Stupisce, invece, la quantità di scatti sottratti agli album di famiglia, dove si trovano i parenti e gli amici, catturati nei più svariati attimi dell’esistenza, segno di un coinvolgimento “amoroso” totale con i soggetti fotografati, comprensibile dal momento in cui intendiamo la fotografia come una carezza, un lambire, un sentire più vicino che mai “l’altro da sé”: non a caso si fotografa ciò che si ama.

Non esiste niente di meglio dell’immagine fotografica per tenere vivo il ricordo, la memoria del calore di una presenza, per gustare appieno la vita sotto ogni punto di vista; così, dinanzi all’installazione inaugurata il 31 Maggio, si è coinvolti in un articolato e suggestivo flusso emotivo che invita ad un percorso di indagine concettuale sul nostro passato, fino a trascinarci verso una partecipata fruizione del presente, rivalutando l’esperienza sincera, quotidiana, così sfacciatamente normale, dell’amore familiare nel suo continuo realizzarsi.

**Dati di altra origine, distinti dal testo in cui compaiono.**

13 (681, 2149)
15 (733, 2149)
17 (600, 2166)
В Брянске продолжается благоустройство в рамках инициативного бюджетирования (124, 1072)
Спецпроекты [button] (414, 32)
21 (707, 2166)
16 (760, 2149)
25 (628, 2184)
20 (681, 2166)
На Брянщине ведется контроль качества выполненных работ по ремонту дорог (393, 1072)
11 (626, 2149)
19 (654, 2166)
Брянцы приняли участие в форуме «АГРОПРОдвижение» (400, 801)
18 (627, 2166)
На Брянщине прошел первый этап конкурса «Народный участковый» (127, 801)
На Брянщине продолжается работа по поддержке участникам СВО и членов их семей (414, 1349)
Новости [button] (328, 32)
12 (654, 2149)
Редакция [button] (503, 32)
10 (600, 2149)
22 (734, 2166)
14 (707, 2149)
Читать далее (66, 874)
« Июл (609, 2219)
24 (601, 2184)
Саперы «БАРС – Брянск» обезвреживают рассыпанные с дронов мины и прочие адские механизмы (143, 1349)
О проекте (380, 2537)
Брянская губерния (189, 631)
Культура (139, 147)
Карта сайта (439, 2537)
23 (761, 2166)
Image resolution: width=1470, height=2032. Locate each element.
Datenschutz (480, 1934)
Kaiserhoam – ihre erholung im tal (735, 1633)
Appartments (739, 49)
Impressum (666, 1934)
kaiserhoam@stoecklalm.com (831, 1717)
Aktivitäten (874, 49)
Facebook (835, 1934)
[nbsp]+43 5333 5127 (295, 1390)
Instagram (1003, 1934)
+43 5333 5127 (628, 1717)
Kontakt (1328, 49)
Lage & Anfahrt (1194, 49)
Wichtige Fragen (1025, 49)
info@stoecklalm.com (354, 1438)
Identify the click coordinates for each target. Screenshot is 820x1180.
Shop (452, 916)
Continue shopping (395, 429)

Gli spettatori curiosi ed entusiasti che hanno partecipato all'’inaugurazione dell’installazione e tutti coloro che giorno dopo giorno continuano ad esserne attratti e stimolati sono il premio più gratificante per l’impegno e la serietà mostrati da un gruppo di ragazzi felice di aver avuto l’opportunità di mettersi alla prova.